**WORK INSTRUCTIONS**
Wherever the line with "The width and height of the screenshot is (1152, 729)." sits in the listing below, transcribe from it up to and including the line with "Click the search", exactly, and leave the remaining lines out.

**DATA FOR THIS TASK**
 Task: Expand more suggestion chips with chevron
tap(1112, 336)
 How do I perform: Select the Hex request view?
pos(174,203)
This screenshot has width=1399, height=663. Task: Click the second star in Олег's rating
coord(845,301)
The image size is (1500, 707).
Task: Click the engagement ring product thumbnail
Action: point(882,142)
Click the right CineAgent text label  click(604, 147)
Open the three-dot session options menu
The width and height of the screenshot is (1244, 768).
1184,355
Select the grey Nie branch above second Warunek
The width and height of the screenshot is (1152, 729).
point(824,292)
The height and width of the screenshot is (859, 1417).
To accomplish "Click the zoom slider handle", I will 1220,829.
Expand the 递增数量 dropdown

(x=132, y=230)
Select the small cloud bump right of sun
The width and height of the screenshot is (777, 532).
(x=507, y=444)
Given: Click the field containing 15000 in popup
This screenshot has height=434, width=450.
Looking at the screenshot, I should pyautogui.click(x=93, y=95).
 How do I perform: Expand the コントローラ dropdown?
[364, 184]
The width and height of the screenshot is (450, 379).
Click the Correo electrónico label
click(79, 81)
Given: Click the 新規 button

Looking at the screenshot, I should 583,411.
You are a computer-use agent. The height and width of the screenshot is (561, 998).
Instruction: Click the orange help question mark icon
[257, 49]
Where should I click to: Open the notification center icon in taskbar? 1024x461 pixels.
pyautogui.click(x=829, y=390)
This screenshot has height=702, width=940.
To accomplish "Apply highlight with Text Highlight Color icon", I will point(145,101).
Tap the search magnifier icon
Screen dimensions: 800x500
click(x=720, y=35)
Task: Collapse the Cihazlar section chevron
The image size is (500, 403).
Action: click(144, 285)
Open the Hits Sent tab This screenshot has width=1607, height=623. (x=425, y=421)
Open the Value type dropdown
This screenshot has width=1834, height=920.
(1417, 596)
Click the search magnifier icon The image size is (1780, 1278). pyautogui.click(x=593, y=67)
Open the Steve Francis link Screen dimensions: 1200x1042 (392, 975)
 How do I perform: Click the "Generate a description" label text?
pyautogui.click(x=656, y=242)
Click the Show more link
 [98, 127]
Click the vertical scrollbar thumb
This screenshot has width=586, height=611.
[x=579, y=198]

**ANSWER SECTION**
The width and height of the screenshot is (1152, 729).
point(824,292)
The height and width of the screenshot is (859, 1417).
To accomplish "Click the zoom slider handle", I will 1220,829.
Expand the 递增数量 dropdown

(x=132, y=230)
Select the small cloud bump right of sun
The width and height of the screenshot is (777, 532).
(x=507, y=444)
Given: Click the field containing 15000 in popup
This screenshot has height=434, width=450.
Looking at the screenshot, I should pyautogui.click(x=93, y=95).
 How do I perform: Expand the コントローラ dropdown?
[364, 184]
The width and height of the screenshot is (450, 379).
Click the Correo electrónico label
click(79, 81)
Given: Click the 新規 button

Looking at the screenshot, I should 583,411.
You are a computer-use agent. The height and width of the screenshot is (561, 998).
Instruction: Click the orange help question mark icon
[257, 49]
Where should I click to: Open the notification center icon in taskbar? 1024x461 pixels.
pyautogui.click(x=829, y=390)
This screenshot has height=702, width=940.
To accomplish "Apply highlight with Text Highlight Color icon", I will point(145,101).
Tap the search magnifier icon
Screen dimensions: 800x500
click(x=720, y=35)
Task: Collapse the Cihazlar section chevron
The image size is (500, 403).
Action: click(144, 285)
Open the Hits Sent tab This screenshot has width=1607, height=623. (x=425, y=421)
Open the Value type dropdown
This screenshot has width=1834, height=920.
(1417, 596)
Click the search magnifier icon The image size is (1780, 1278). pyautogui.click(x=593, y=67)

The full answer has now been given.